A Franciscan  theology professor named dr. Ivan Šarčević had written that „huge scars, remnants of the war, the torture and the camps, had remained. We should also mention the ones taken away forever. Even though the wartime kabadahija (an Ottoman Turkish term describing a somewhat violent person) Dževad Mlaćo and his hawks have long perished from the spotlight, their Bugojno pokasabljenje (the kasaba referring to an Ottoman Turkish term related to cities, mostly consisting of at least one Muslim detail) project is still ongoing. They still haven’t officially stated what they wanted, and still want, from Bugojno. Meanwhile, the Croatian self-victimizing and charging factories have been constantly sending information about the guilt of solely the other two sides towards both the mass media and The Hague. Ergo, the courts are playing a game of „hot potato“. Not even the judges are in the fact-taking business. Some are even afraid. Of course they are, they’re human beings.

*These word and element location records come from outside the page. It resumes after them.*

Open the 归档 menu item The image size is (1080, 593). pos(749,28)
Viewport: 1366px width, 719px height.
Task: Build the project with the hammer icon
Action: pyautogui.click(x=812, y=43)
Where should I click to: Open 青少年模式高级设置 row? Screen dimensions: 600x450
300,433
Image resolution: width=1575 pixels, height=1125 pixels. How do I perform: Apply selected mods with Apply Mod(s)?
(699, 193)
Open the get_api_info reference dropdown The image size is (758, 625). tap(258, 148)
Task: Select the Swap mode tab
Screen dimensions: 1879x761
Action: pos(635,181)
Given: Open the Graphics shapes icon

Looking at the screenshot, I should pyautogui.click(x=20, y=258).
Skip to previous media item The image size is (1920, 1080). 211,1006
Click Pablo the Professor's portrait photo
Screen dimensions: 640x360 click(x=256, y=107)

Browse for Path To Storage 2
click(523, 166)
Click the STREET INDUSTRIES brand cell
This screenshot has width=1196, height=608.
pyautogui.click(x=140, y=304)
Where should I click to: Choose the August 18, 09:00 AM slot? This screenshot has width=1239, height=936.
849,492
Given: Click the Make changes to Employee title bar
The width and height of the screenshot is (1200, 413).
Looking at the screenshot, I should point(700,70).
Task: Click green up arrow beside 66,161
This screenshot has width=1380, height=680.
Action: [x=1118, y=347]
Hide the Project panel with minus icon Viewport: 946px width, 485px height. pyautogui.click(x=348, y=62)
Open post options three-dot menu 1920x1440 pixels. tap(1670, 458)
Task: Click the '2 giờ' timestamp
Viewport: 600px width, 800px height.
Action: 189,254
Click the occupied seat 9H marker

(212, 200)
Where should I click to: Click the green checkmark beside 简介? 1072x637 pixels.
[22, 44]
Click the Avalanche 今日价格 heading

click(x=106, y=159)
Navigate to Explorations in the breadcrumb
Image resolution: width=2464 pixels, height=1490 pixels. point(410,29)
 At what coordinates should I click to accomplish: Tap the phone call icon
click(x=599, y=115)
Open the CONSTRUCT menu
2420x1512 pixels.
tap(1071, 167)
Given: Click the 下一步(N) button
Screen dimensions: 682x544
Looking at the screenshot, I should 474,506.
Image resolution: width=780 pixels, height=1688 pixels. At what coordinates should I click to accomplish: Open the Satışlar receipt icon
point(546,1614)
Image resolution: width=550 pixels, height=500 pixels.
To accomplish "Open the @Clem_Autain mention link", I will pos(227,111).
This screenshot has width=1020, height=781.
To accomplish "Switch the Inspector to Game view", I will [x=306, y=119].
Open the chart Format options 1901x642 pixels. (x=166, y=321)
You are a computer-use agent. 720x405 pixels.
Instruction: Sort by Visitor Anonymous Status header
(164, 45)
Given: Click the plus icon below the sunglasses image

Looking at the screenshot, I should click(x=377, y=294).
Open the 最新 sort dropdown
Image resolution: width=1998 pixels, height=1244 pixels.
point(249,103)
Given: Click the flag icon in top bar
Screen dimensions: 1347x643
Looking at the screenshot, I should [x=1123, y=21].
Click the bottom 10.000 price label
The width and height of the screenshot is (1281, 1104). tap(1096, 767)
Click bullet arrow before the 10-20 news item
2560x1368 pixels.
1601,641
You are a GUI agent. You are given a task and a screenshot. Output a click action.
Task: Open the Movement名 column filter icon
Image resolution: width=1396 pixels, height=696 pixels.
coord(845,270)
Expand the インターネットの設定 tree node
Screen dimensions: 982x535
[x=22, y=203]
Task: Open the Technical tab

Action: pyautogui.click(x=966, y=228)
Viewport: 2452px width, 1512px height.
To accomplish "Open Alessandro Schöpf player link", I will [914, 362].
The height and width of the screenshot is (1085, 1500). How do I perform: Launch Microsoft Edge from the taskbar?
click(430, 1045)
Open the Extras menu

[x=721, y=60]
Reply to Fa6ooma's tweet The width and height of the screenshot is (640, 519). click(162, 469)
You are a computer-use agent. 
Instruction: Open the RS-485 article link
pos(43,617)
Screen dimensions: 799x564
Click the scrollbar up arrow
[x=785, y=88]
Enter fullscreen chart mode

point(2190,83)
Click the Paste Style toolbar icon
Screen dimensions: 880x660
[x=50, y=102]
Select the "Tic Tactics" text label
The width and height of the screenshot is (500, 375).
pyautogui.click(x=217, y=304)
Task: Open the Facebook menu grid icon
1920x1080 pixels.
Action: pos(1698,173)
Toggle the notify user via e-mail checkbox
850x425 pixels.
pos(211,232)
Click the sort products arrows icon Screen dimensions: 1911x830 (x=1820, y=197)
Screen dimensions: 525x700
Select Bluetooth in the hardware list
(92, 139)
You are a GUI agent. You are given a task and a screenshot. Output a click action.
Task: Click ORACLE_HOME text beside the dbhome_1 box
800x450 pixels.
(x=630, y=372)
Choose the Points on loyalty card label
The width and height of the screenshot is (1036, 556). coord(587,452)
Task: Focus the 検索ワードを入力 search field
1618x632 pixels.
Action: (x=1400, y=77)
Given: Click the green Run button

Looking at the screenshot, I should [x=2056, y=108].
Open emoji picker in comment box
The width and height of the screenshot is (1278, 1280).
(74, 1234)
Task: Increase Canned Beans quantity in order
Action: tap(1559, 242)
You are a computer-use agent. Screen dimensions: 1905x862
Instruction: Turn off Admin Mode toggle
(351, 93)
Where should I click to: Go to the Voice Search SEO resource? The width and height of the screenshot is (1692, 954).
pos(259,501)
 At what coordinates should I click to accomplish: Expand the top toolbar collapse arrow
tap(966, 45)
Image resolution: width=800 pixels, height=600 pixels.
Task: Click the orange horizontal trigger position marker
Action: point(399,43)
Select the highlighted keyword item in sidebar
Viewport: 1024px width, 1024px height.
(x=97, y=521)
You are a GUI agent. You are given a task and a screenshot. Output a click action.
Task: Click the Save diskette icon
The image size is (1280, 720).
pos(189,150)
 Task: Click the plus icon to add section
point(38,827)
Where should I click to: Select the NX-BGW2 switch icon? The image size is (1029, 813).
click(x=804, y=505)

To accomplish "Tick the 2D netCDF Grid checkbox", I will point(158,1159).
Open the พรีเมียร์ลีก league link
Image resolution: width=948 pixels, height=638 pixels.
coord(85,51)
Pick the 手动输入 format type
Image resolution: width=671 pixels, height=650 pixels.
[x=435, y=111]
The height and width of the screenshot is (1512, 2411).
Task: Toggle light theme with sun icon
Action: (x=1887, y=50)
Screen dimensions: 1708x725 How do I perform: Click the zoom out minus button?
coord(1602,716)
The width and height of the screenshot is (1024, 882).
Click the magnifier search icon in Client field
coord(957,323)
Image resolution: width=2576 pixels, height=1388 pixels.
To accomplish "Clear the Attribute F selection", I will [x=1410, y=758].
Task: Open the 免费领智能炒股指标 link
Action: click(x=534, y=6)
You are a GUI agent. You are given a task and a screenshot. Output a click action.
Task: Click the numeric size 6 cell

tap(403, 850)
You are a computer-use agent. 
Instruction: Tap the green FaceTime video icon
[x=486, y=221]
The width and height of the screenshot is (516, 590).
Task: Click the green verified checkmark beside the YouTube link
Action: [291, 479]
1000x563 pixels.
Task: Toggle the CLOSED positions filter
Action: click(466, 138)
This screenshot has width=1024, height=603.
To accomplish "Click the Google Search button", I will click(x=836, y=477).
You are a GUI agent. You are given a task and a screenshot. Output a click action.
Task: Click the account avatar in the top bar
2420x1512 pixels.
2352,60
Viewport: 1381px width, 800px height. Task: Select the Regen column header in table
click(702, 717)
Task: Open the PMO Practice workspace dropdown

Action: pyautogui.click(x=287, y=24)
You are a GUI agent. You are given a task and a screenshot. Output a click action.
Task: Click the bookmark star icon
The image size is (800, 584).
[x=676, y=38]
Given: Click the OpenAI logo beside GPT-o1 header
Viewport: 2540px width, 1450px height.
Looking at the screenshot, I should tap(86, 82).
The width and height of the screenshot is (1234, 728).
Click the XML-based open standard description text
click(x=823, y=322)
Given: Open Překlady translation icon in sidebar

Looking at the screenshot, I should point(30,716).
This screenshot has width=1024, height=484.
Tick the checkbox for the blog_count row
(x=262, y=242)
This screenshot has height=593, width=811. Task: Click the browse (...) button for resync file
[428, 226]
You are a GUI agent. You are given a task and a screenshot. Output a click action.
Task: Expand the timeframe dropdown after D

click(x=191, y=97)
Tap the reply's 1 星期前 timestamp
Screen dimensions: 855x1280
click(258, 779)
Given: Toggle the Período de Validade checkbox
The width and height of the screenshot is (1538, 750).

Blaming something on others cannot, however, wash away the shame and evil of self-serving wartime vagabonds, as well as the countless criminals and catastrophical deals created by the extended hands of all the Praljaks (the HVO war criminal famous for commiting suicide while standing trial) and all other domestic big men alike, written into a map of the Croatian (Vrbas) banovina and a miniature of Herzeg-Bosnia, leaking out during a figurative nighttime through Koprivnica, the Kupres Tunnel, over Raduša and Makljen into the places of „open“ arms and „sweet“ dreams.“

One of that time period’s worst crimes happened in Bugojno in 1993; the Vrbanja crime, a massacre of 45 Bosniak civilians which we will be writing about in one of our following articles; concentration camps for Bosniak civilians; harsh bombings of the city which had not only burned the city itself, but countless objects and other things. However, as friar Ivan Šarćević states, „The guilt of others cannot wash away the shame and evil of self-serving wartime vagabonds“.

The books of Josip Kalaica and Katica Nevistić aren’t even just the tip of the iceberg when it comes to talking about the war in Bugojno, however, they do, in fact, hold many arguments in favor of reaching a clear conclusion, the one that is: the duty of Bugojno Bosniaks, as well as everybody who had fought, and still does today, for Bosnia and Herzegovina, to face the horrors of wartime Bugojno after it had been defended by the ARBiH.

What happened back then is a type of shame for a man such as that and the Bugojno squares are in a desperate need of Karl Jaspers’ quotes being read out loud. Bugojno is currently facing two different kinds of truth, as well as two different kinds of pain. We may get an idea of neither side caring about the pain of the other side. It’s almost like everything the other one went through never even happened. It really could be true, that it’s easier to die than to say sorry.